Conference Abstracts

Managerial strategies for integrated care: Health care provider engagement in the iCOACH project

Authors:

Abstract

Introduction: The implementation of integrated care involves efforts to engage health care providers in a vision of health care delivery that includes coordination and collaboration for the care of individual clients. The processes by which health care providers engage with an organizational vision for integrated care, and the challenges associated with encouraging health care providers to adopt integrated practices remain under-explored in the research literature.

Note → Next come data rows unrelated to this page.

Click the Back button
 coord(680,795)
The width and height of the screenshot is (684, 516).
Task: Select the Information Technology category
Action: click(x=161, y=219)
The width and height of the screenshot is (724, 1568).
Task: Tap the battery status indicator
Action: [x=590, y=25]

Theory/Method: This paper reports initial findings on health care provider engagement in efforts to implement integrated community-based primary health care from the iCOACH project (Integrated Care for Older Adults with Complex Health Needs). The research project draws on in-depth international case studies of organizations in 3 jurisdictions: Ontario, Canada (n=3), Quebec, Canada (n=3), and New Zealand (n=3). Drawing on the theory of institutional logics, this report will include data from health care provider and organizational management/leadership interviews across all 9 case studies.

Results: Preliminary findings suggest that health care providers respond to organizations’ visions for integrated care differently depending on whether they feel supported to practice in more integrated ways. Even within a single organization, health care providers may enact or resist the organizational vision (and thus institutional logic) toward integrated care depending on the extent to which they feel engaged. Managerial approaches were found to be of central importance, helping to determine the extent to which health care providers adopted more integrated practices in the provision of everyday care delivery. These findings were illustrated across case studies in each of the 3 study jurisdictions.

Discussion: Although these qualitative data only represent preliminary analysis, they point to the importance of managerial engagement strategies to promote health care provider buy-in to an organizational vision of more integrated care. These early findings suggest that managers within health care organizations can act as either barriers or facilitators to implementing integrated care depending on whether and how the interact and work with health care providers.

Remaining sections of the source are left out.